What to do
Reproduce the listing without any changes, starting at the line containing "You are a computer-use" and running through the end of the listing. Omit the pictures.
━━━━━ Exercise inputs ━━━━━
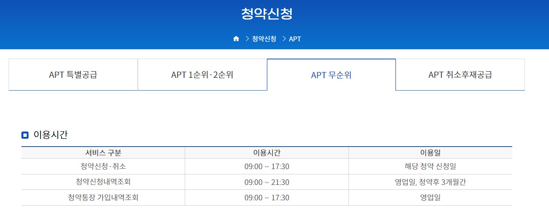Click the 이용일 column header
Viewport: 549px width, 224px height.
[430, 152]
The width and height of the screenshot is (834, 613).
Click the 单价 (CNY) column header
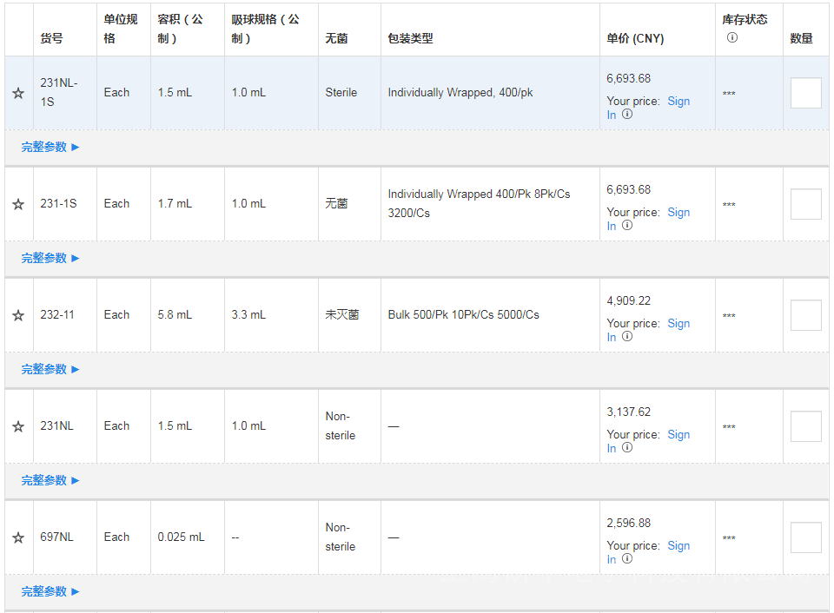point(635,39)
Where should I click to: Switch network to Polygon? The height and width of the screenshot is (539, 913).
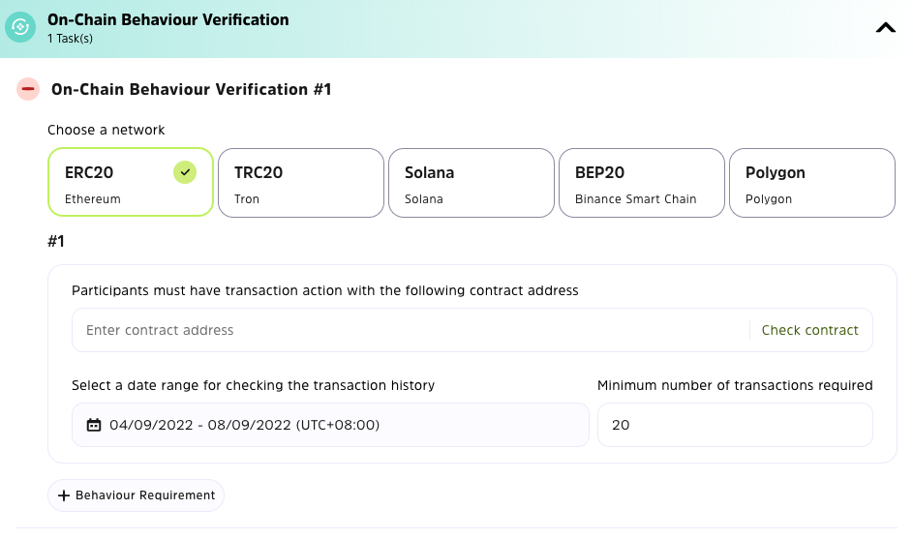(811, 182)
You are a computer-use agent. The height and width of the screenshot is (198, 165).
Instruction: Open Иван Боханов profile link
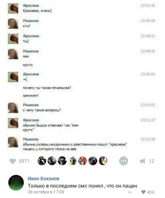point(43,178)
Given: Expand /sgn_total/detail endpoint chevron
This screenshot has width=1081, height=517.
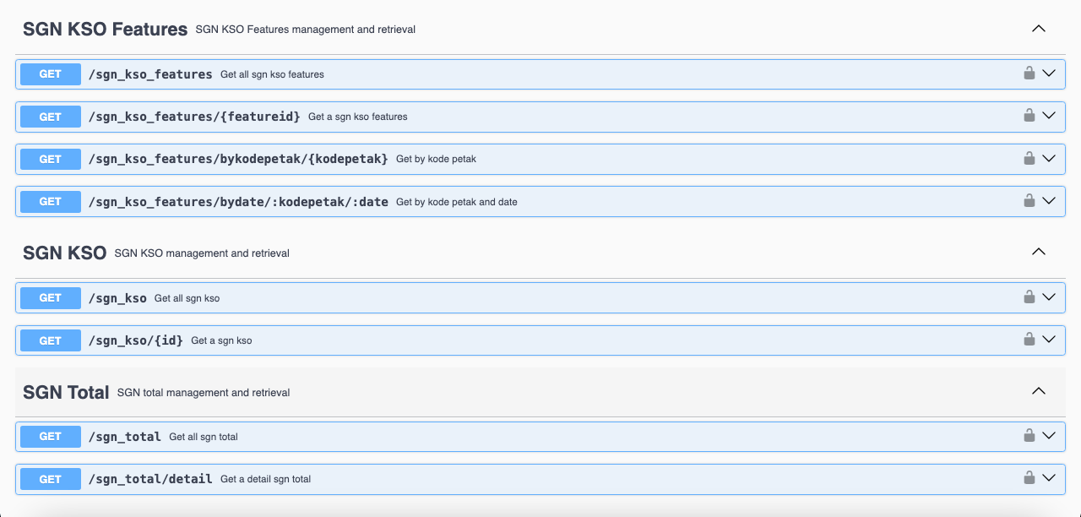Looking at the screenshot, I should [1049, 478].
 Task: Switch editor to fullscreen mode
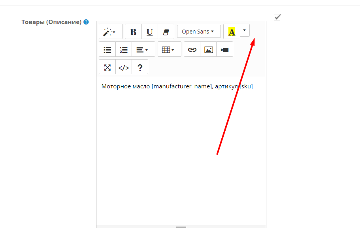(107, 67)
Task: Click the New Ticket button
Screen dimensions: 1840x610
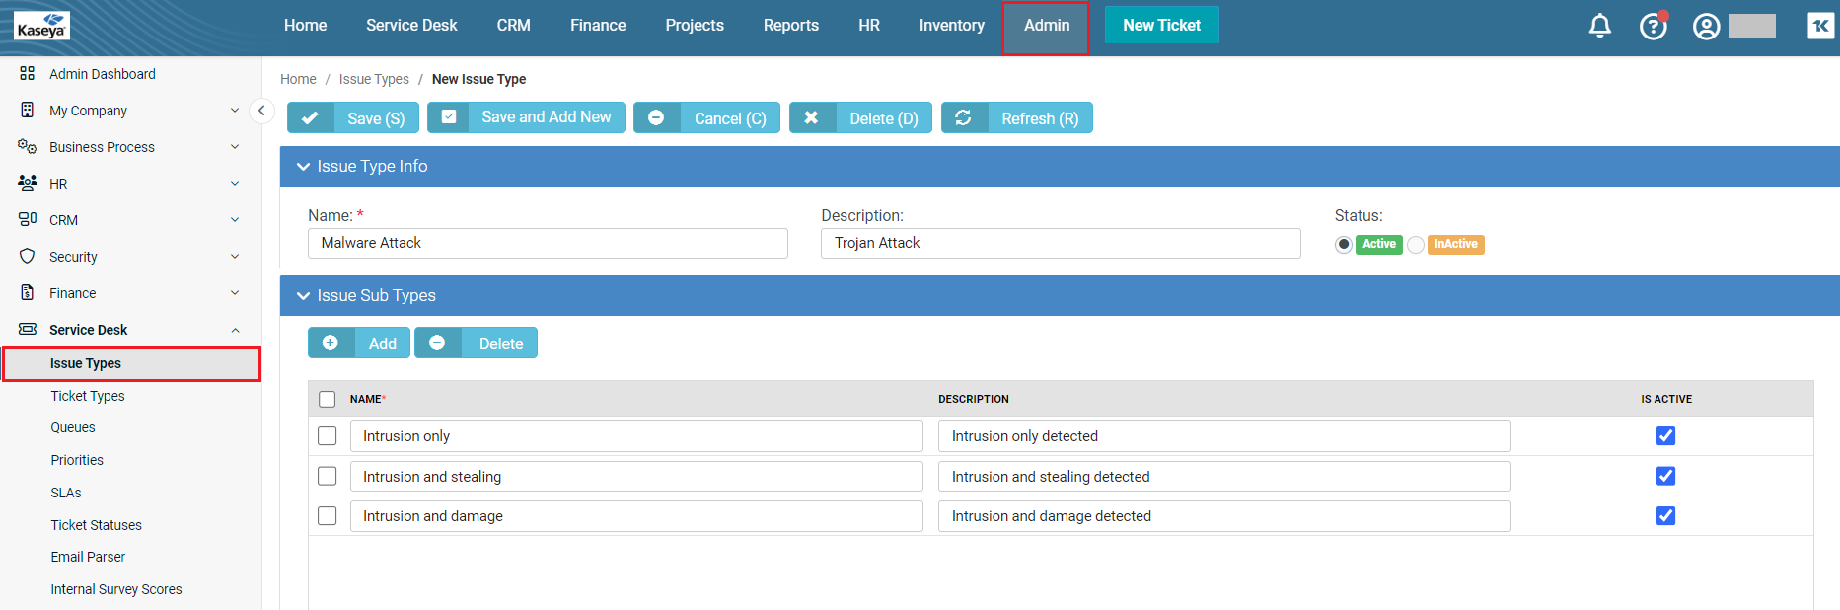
━━━━━
Exercise output
You are a computer-use agent. The height and width of the screenshot is (198, 165).
Instruction: Open Иван Боханов profile link
point(43,178)
Given: Expand /sgn_total/detail endpoint chevron
This screenshot has width=1081, height=517.
Looking at the screenshot, I should [1049, 478].
 Task: Switch editor to fullscreen mode
(107, 67)
Task: Click the New Ticket button
Screen dimensions: 1840x610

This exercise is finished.